Coming to the recipe of the day
I have made these wraps whenever I have run out of ideas for quick fixing the dinner. And they have always being appreciated by my folks. These tortilla wraps are wickedly delicious.
A dash of Mexican cuisine and some dose of Indian spices, what you get are these delicious filling curried mushroom tortilla wraps.
This can go well in your kiddo’s lunch-box and elder’s lunch box as well. Or you can quick fix a meal if you are planning to go out for a picnic.
Kashundi as many Bengalis know is a more or less a preparation of mustard seeds to get a consistency of mustard sauce.Kashundi as a dressing to these tortilla wraps add a nice punch or a kick to the overall taste and flavor. If you don’t like the pungency of kashundi then you may add mayonnaise or Herbed Tartar sauce..

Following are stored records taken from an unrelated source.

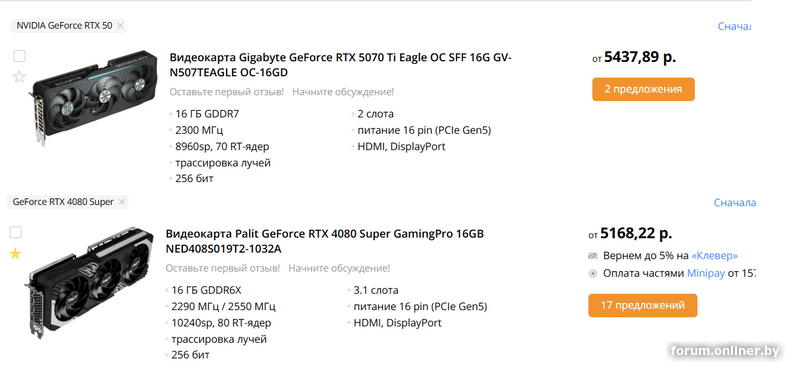Viewport: 800px width, 372px height.
Task: Open the second sorting dropdown "Сначала"
Action: point(735,203)
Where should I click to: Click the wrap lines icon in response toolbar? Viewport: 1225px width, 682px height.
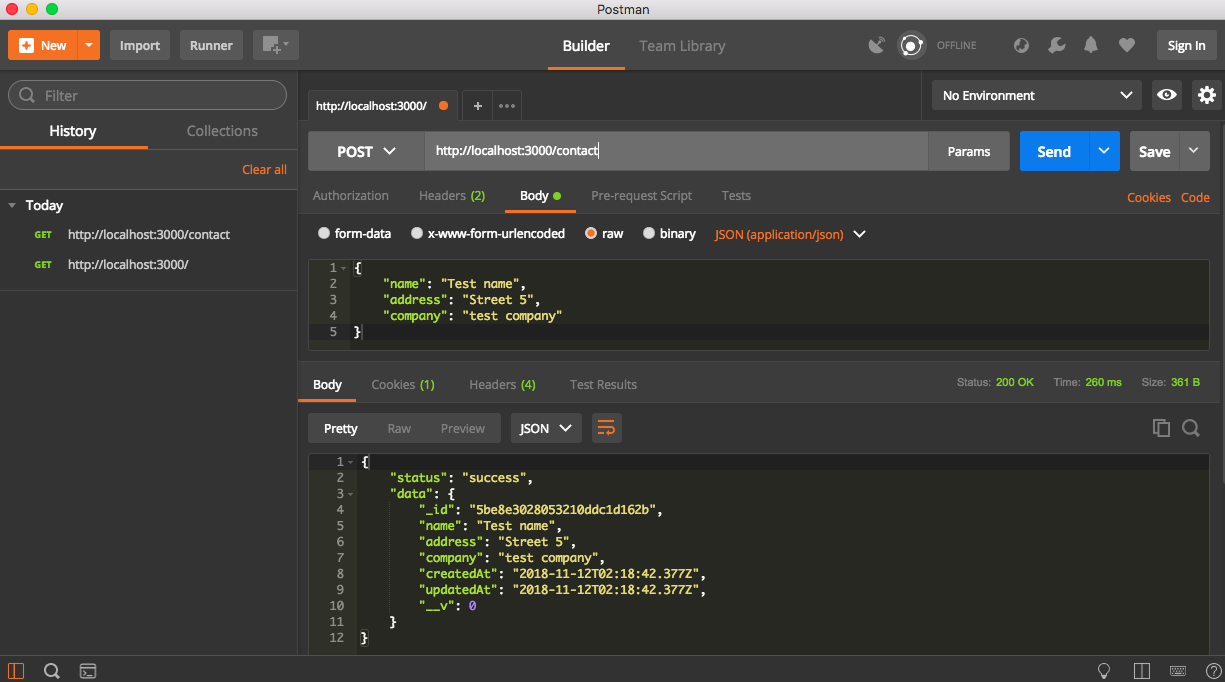tap(606, 428)
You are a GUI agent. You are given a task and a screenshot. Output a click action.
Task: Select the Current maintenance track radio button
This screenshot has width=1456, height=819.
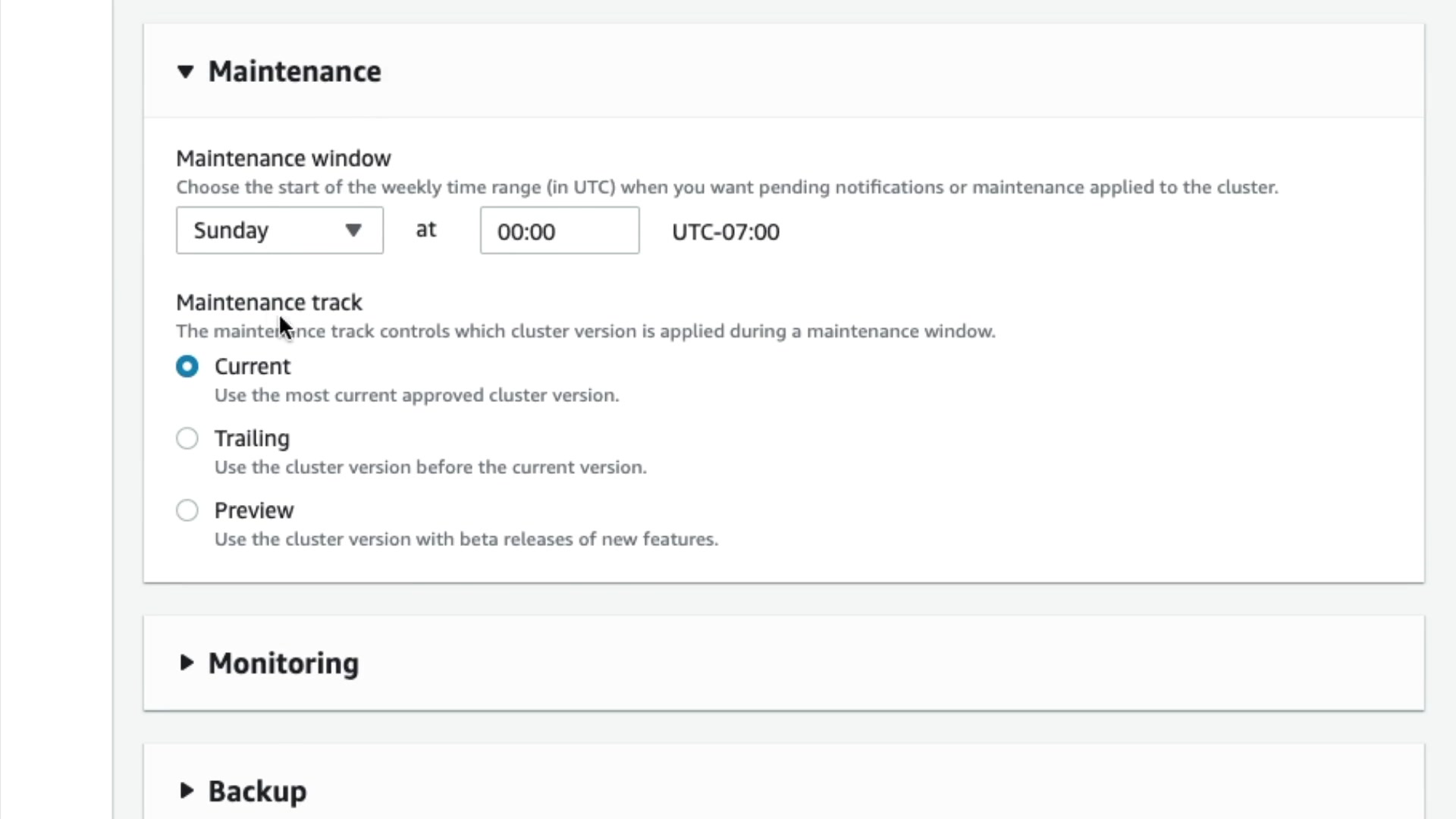click(187, 367)
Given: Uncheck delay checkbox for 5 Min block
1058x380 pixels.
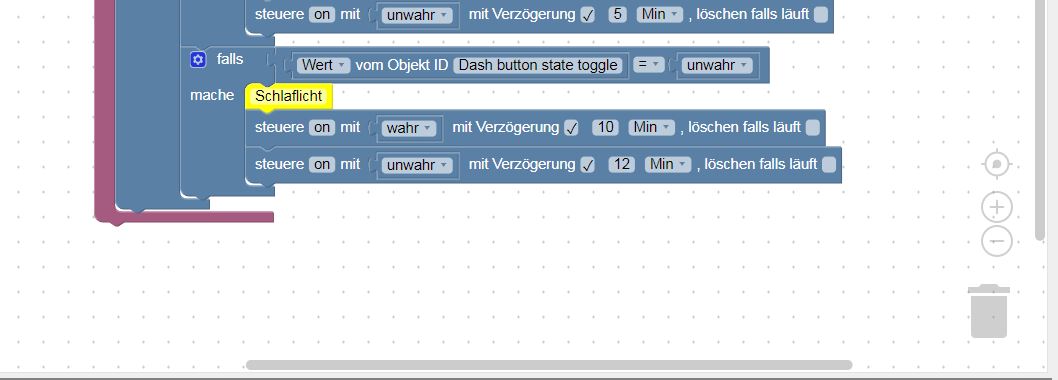Looking at the screenshot, I should [588, 14].
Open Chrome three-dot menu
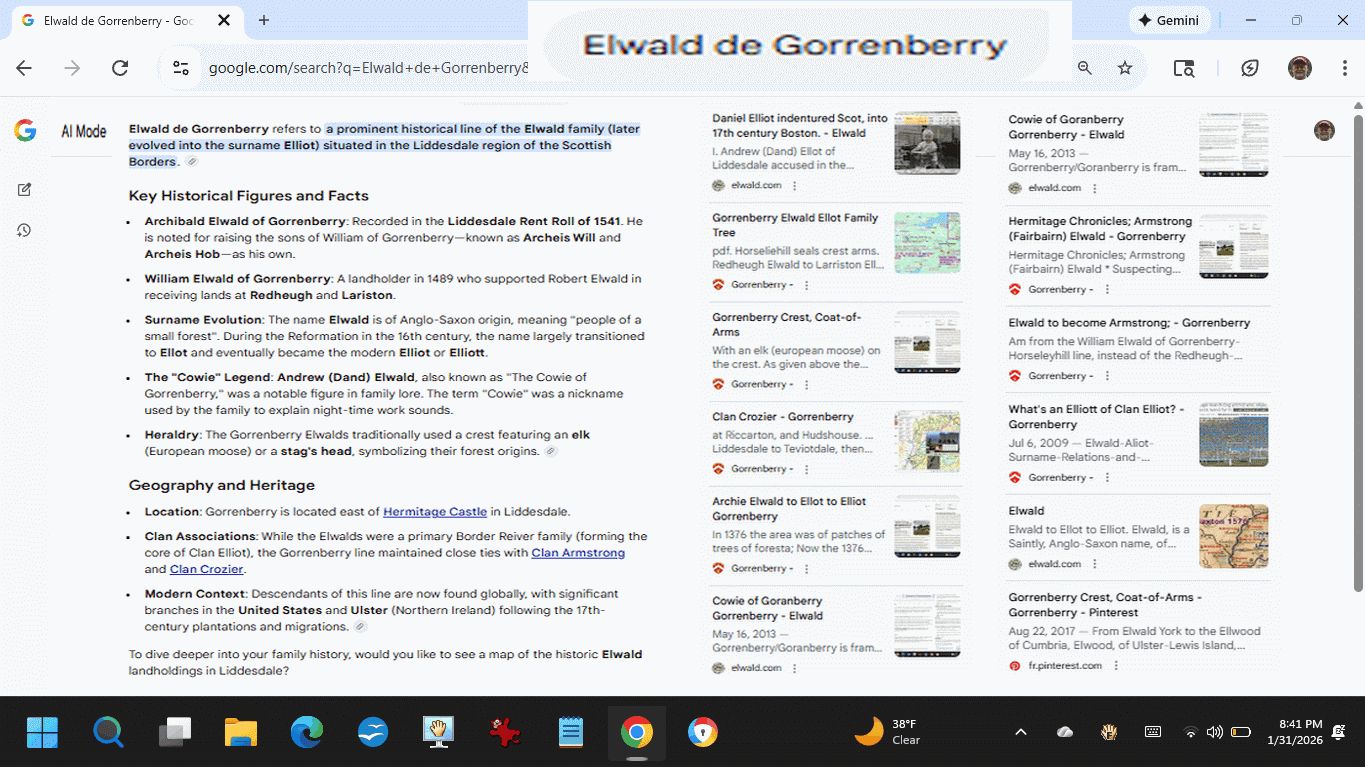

Curried Mushroom Tortilla Wraps
(Makes-4-5 Tortilla wraps)
About 250 gms of mushroom1 medium size onions
2 garlic pods
1 tsp of ginger chopped finely
For the Seasonings¼ tsp of Grounded turmeric
1 tsp of grounded red pepper
1 tsp of coriander powder
About 2tbs of oil to fry the mushrooms with seasonings
4 tortilla wraps
some lettuce leaves
some chopped tomato rings/onion rings/shredded carrots etc
For the dressing2 tbs of mayonnaise
2 tbs of tomato ketchup
1 tsp of kashundi or mustard sauce/ or you may use Tartar sauce
- Chop mushroom into four pieces if the mushrooms are big in size otherwise if you are using small mushrooms then no need to cut them.
- Now heat up a saucepan, and add cooking oil.

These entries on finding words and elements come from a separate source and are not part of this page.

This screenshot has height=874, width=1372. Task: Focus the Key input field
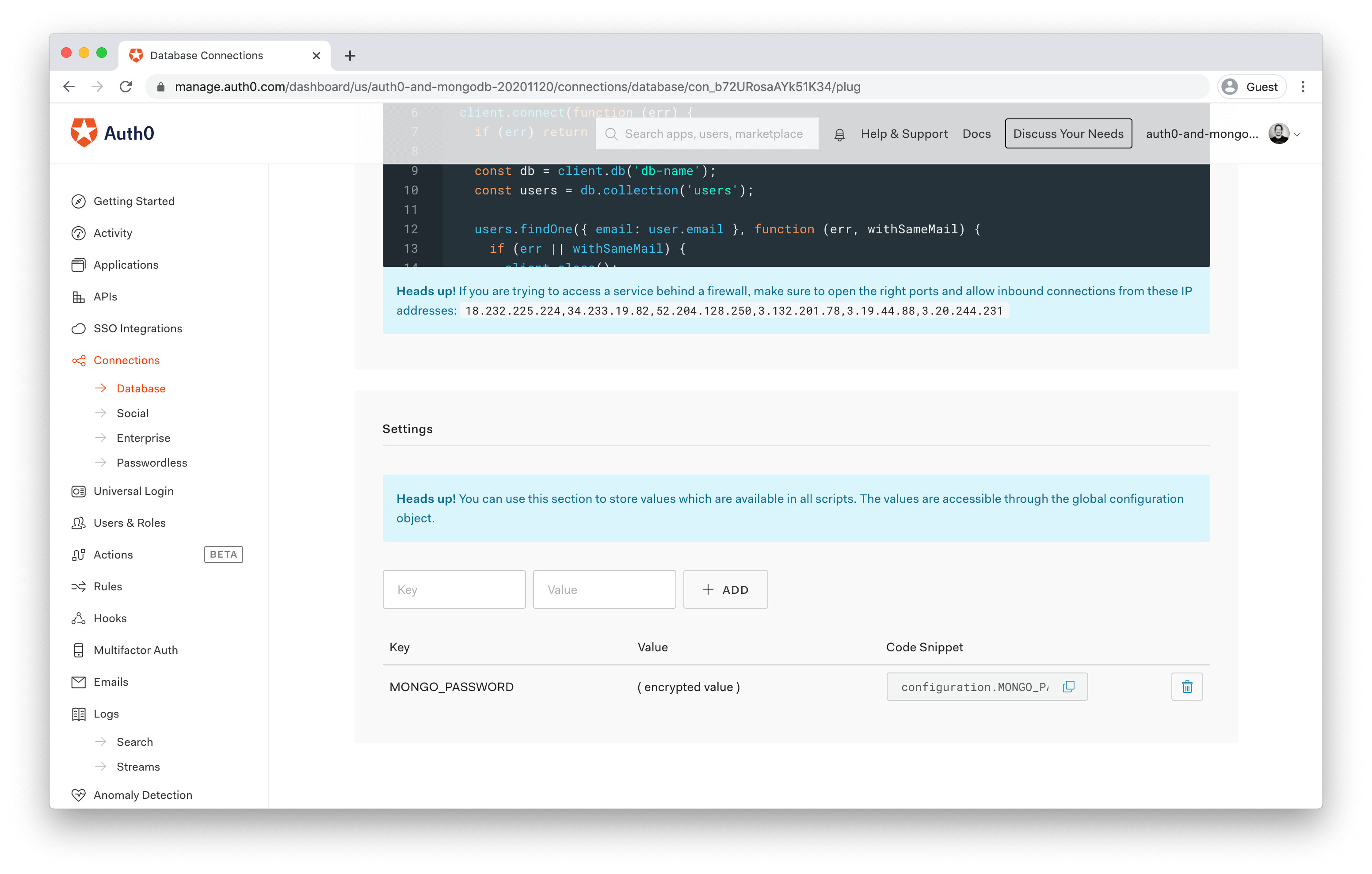(x=454, y=590)
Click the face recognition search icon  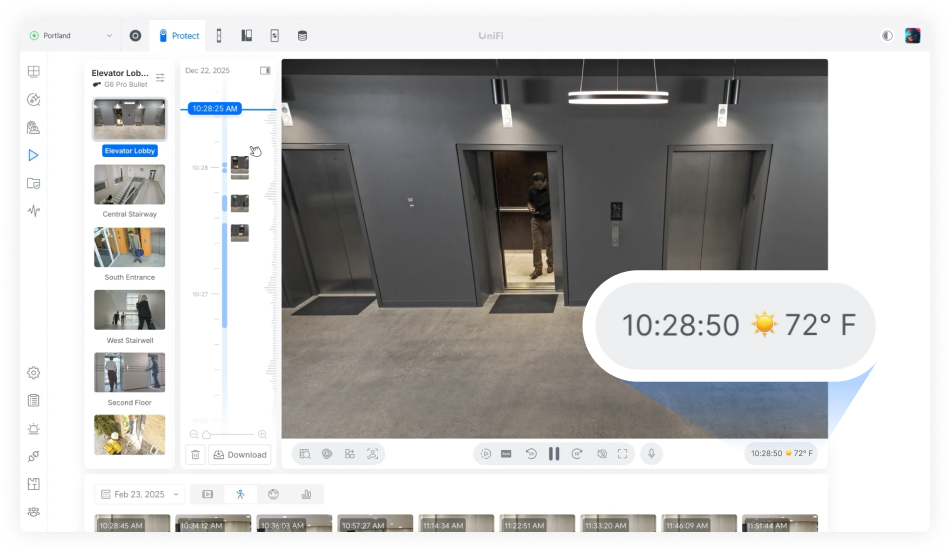(372, 453)
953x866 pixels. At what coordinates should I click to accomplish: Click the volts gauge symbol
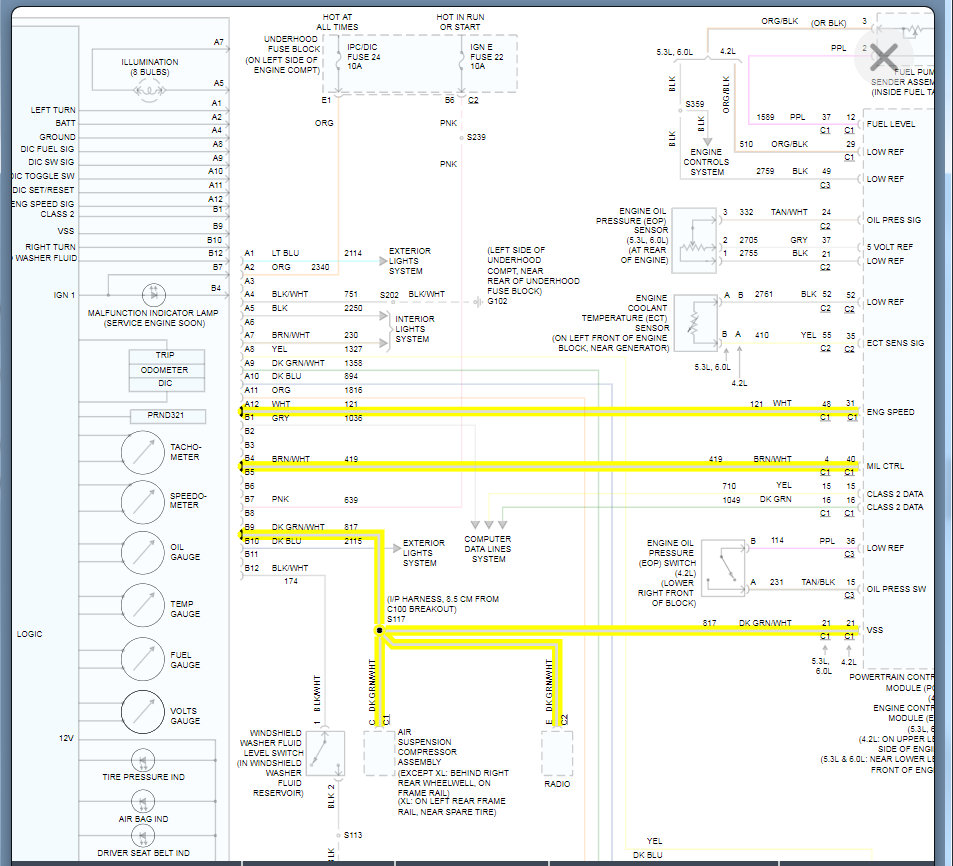point(142,714)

- Add in onions, ginger, garlic and sauté them for 4-7 mints at med-high flame.
- Now add in chopped mushrooms. Fry well at med-high flame till they release water.
- Add all the seasonings-turmeric, red pepper, coriander and salt.
- Add finely chopped tomatoes. Cover the pan and cook till you get semi dry gravy.
- Stop and then let it cool a little bit.
- Generally I like to warm tortilla wraps before stuffing, but then if you feel you can warm a little bit in M/W after filling with stuffing.
- Generously coat the tortillas with mayonnaise, and then add the stuffing of curried mushroom.
- Place some lettuce leaves, chopped onion rings, sliced cucumber or shredded carrots.
- Add in tomato ketchup or mustard sauce/ kashundi in Bengali as final dressing.
- And you are ready with an easy curried tortilla wraps with kasundi dressings.
- Check for salt, most of the dressings-tomato ketchup or kashundi/mustard sauce comes with salt added to it.
- This gravy can be made with tofu/paneer/chicken cubes as well.